De nombreuses personnalités politiques du PS et de l'UMP ont rejoint les bords de l'UDI et du Modem. Certaines de ces personnalités ont rejoint le parti par opportunisme afin d'y faire carrière sans pour autant mieux percer dans les rangs des partis du centre. Alors que les patis du centre n'ont pas réussi à se démarquer dans ce contexte politique qui leur est favorable, comment expliquer que des élus en provenance de partis plus importants (Rama Yade, Chantal Jouanno) les rejoignent ?

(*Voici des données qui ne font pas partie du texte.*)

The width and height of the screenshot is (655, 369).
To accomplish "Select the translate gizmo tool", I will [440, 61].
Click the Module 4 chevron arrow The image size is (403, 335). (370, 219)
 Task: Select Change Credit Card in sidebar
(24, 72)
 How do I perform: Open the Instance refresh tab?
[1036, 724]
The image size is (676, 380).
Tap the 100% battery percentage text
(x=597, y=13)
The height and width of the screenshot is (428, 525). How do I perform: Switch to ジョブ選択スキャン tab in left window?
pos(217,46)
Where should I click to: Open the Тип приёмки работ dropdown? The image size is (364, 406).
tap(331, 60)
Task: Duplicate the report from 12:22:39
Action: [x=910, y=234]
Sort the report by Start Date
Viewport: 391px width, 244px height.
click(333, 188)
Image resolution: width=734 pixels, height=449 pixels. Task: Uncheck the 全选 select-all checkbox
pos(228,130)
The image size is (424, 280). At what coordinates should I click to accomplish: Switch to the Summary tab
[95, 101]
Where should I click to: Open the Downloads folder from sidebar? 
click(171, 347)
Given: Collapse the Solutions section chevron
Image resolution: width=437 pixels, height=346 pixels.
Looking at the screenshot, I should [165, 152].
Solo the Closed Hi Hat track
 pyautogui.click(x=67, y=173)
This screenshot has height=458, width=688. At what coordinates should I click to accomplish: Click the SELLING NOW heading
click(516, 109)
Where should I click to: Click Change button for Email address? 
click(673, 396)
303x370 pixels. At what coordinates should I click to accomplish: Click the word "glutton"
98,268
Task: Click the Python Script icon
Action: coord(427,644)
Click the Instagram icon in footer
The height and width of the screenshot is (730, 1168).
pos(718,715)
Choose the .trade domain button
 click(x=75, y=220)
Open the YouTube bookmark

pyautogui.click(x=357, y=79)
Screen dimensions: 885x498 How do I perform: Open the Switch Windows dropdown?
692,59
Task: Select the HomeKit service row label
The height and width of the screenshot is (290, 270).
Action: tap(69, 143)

Il suffit de constater les soucis que rencontre le Front National désormais pour imaginer l’état de cette formation dans quelques mois quand elle aura du "absorber" et "digérer" des dizaines de Fatima Allaoui par exemple. On peut, de manière plus positive, considérer à l’inverse que l’UDI et le Modem attirent des personnalités du fait de la grande liberté que ces deux partis politiques offrent à leurs cadres élus. Les deux structures ne sont pas rigides et laissent s’exprimer des personnalités parfois très indépendantes, souvent réfractaires à des consignes venues du haut (la direction nationale) voire du « très haut » (le leader charismatique à la tête de l’organisation partisane). L’UDI et le Modem sont le type même des formations politiques pour « notables territoriaux » qui n’aiment rien tant que « gérer leur petite tambouille politique » avec des ingrédients et des produits locaux. Entre amis d’un même terroir, d’une même culture politique locale, loin des ukases parisiens. Dans ce cas-là le Centre n’est pas un placard doré, c’est une « pépinière de talents politiques » plutôt tolérante et finalement assez moderne : elle représente  bien cette nouvelle forme qui tend à devenir la configuration dominante des partis politiques : des « machines électorales » à la mode nord-américaine, essentiellement conçues pour gagner des élections et faiblement cohésives en dehors des campagnes électorales.